In der aktuellen Fassung heißt es unter Artikel 5:

 

Dachflächenfenster sind nur zulässig, soweit sie vom öffentlichen Verkehrsraum nicht einsehbar sind. Solar- und Photovoltaikanlagen sind nur zulässig, wenn die Oberfläche matt und nicht reflektierend ist und der Aufbau nicht mehr als 15 cm beträgt. Die durch die Anlage abgedeckte Dachfläche muss in der Ausdehnung untergeordnet sein zu der Dachfläche und darf höchstens 15 % der Dachfläche, auf die die Anlage gebaut werden soll, abdecken. Gleiches gilt für in die Dachhaut integrierte Anlagen.

 

Der Vorschlag der beantragenden Fraktion sollte den Artikel wie folgt ersetzen:

 

Unter der Voraussetzung, vom öffentlichen Verkehrsraum aus nicht sichtbar zu sein, sind folgende Ein- und Aufbauten zulässig:

 

– Dachflächenfenster
– Solaranlagen (Solarthermie- und Photovoltaik-Anlagen)
– Bei Nebengebäuden mit Flachdach (z.B. Garagen) aufgeständerte Solarmodule
– Kleine und Kleinstsolaranlagen, z. B. an Balkonbrüstungen

 

In der Begründung des Antrags heißt es:

 

– Hausbesitzer und Mieter sind momentan in Bezug auf Solaranlagen innerhalb des Geltungsbereichs der Gestaltungssatzung deutlich schlechter gestellt als die vergleichbaren Zielgruppen außerhalb des Geltungsbereichs.
– Die bisher in der Satzung geltenden Einschränkungen (z.B. max. 15% der Dachfläche) verhindern massiv den wirtschaftlichen Betrieb von PV-Anlagen, vor allem, weil seit 2011 die EEG-Einspeisevergütung kontinuierlich abgesenkt wurde.
– Mittlerweile sind tendenziell vorwiegend PV-Anlagen mit Eigenverbrauch und Stromspeicher wirtschaftlich zu betreiben.
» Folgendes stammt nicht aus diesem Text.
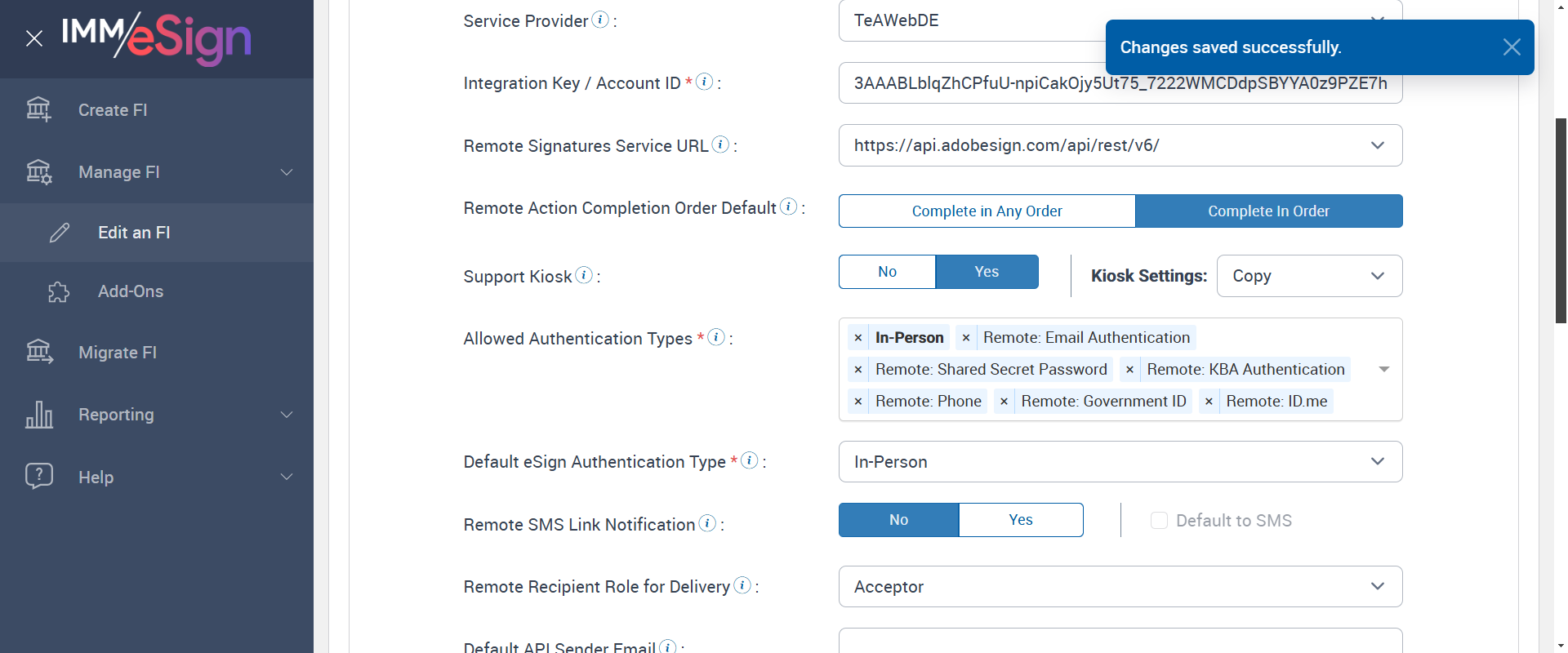Screen dimensions: 1568x653
Task: Click the Reporting bar chart icon
Action: pos(39,415)
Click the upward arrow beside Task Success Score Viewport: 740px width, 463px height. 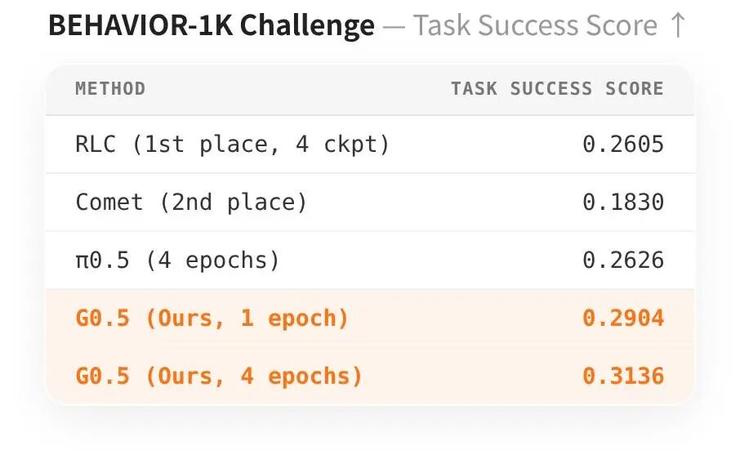(x=678, y=25)
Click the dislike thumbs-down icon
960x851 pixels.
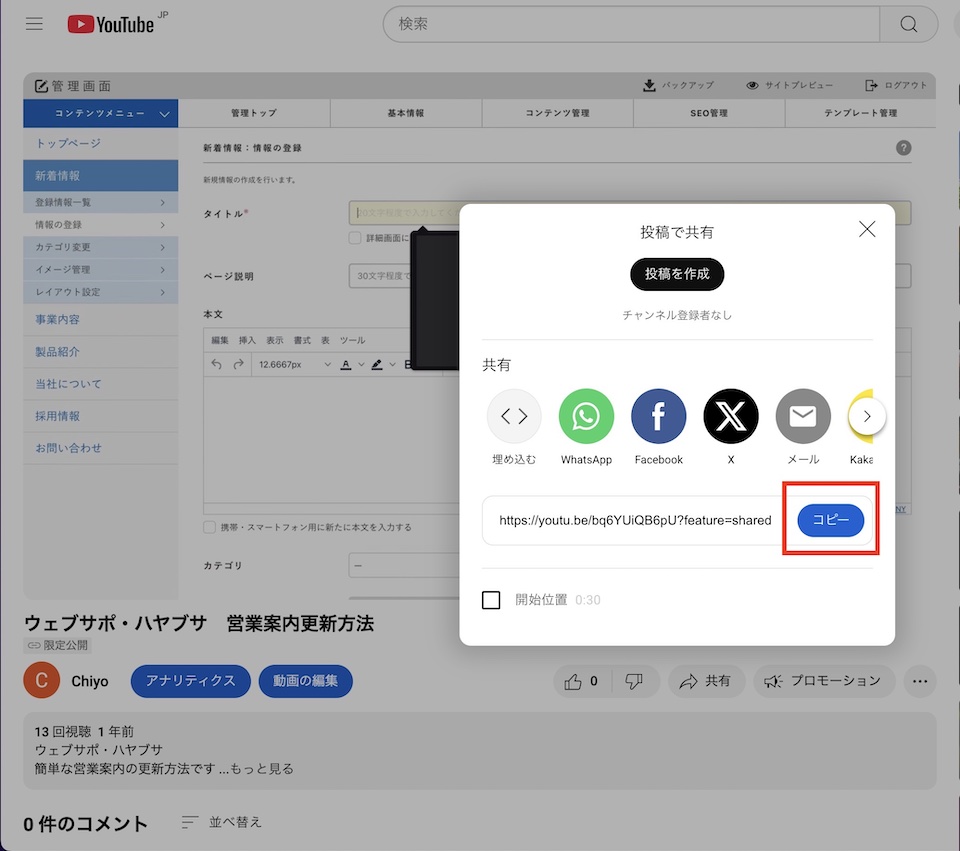coord(633,681)
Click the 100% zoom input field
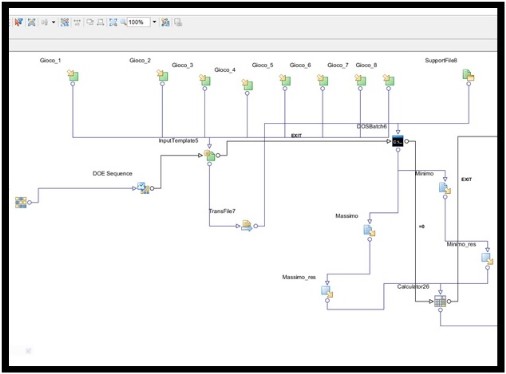This screenshot has width=506, height=374. [138, 22]
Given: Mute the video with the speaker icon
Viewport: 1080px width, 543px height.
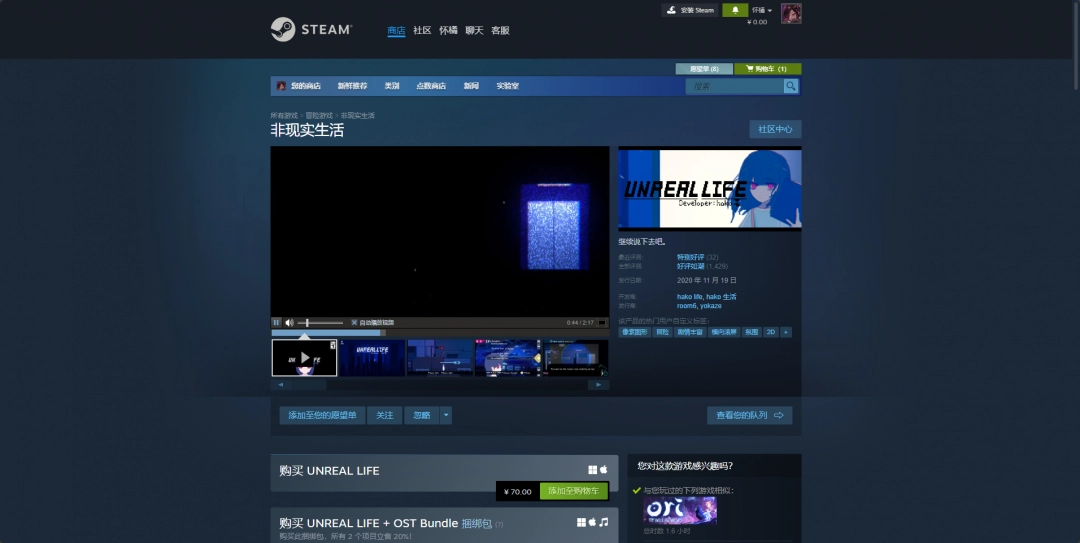Looking at the screenshot, I should (x=289, y=323).
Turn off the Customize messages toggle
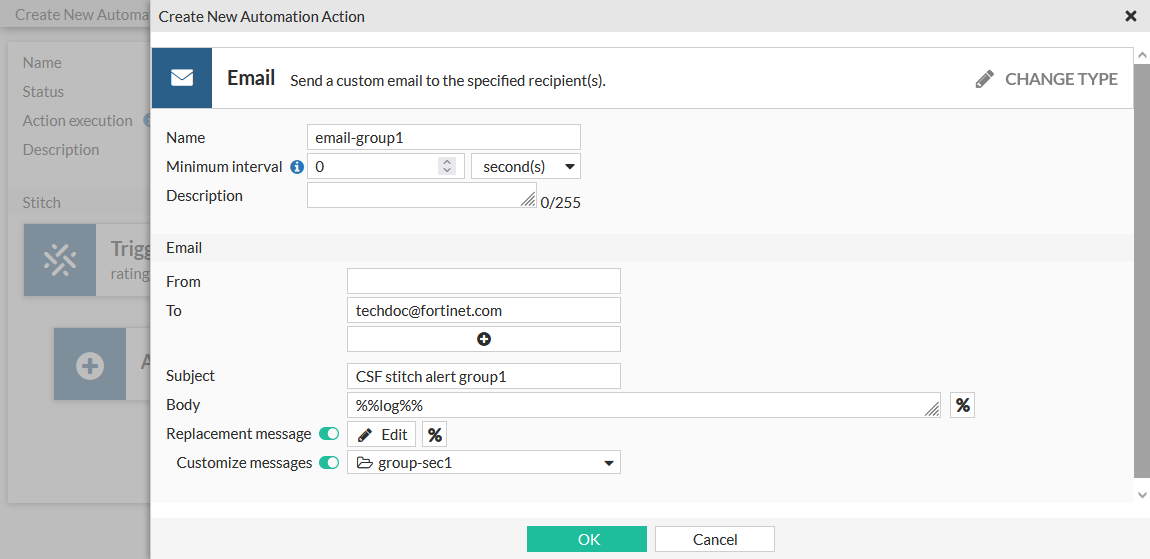 coord(328,463)
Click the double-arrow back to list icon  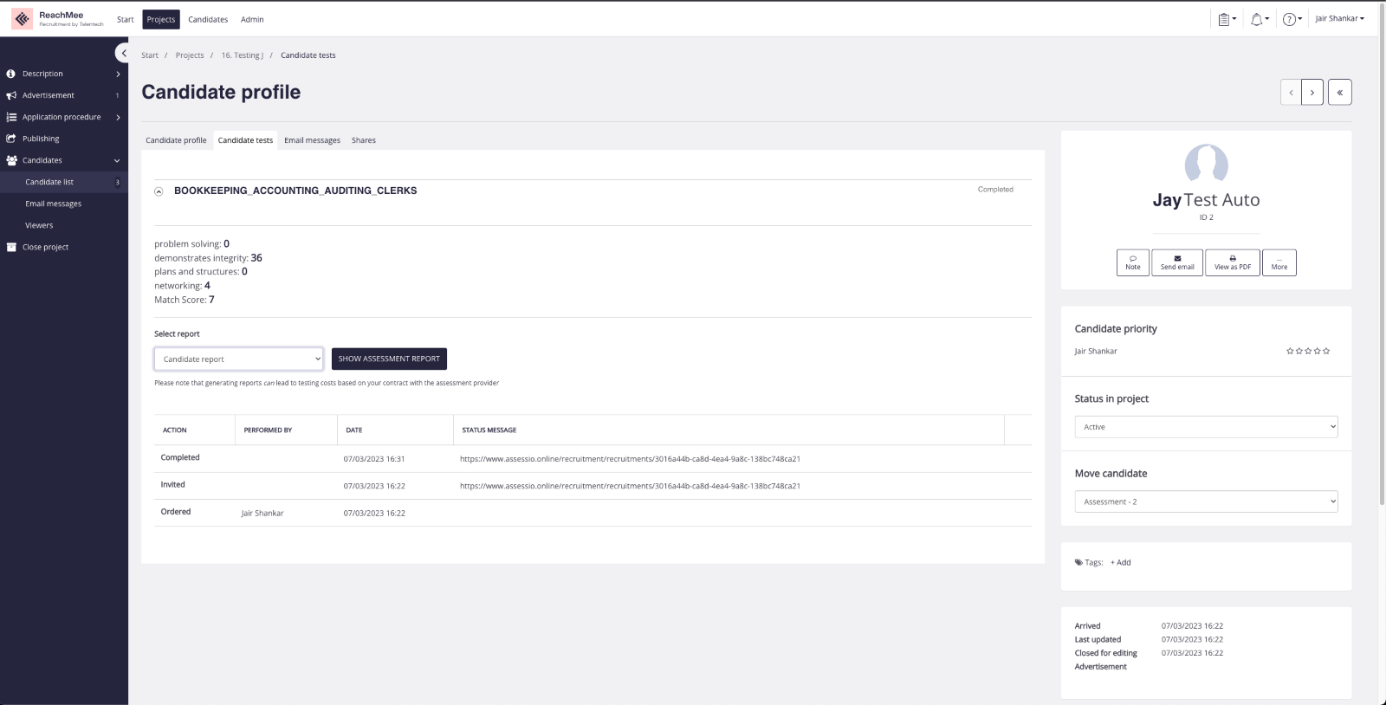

Durch die Direkteinspeisung ins Hausnetz nach VDI-Richtlinie (VDI = Verband deutscher Ingenieure) wird der Eigenverbrauch gefördert und damit die Haushaltskasse entlastet.
– In der allgegenwärtigen Diskussion um COi-Reduktion, Kohle- und Atomausstieg, Klimawandel und die damit auf uns zukommenden immensen Kosten sollten wir auch in Blomberg alle Möglichkeiten nutzen, um breiten Bevölkerungskreisen die regenerative Stromerzeugung zu ermöglichen.

 

Aus den Reihen der Ausschussmitglieder gab es zunächst generelle Zustimmung, durch den einfachen Austausch des Absatzes würden jedoch weitere Kriterien, die im Jahr 2011 als Kompromiss erarbeitet wurden, ungewollt wegfallen. Auf Anraten von Harald Wagner wurde der Absatz nun nicht ausgetauscht sondern als neuer Absatz 6 ergänzt, der alte Absatz 6 wird zu Absatz 7. Für diesen Vorschlag gab es dann auch ein einstimmiges Votum.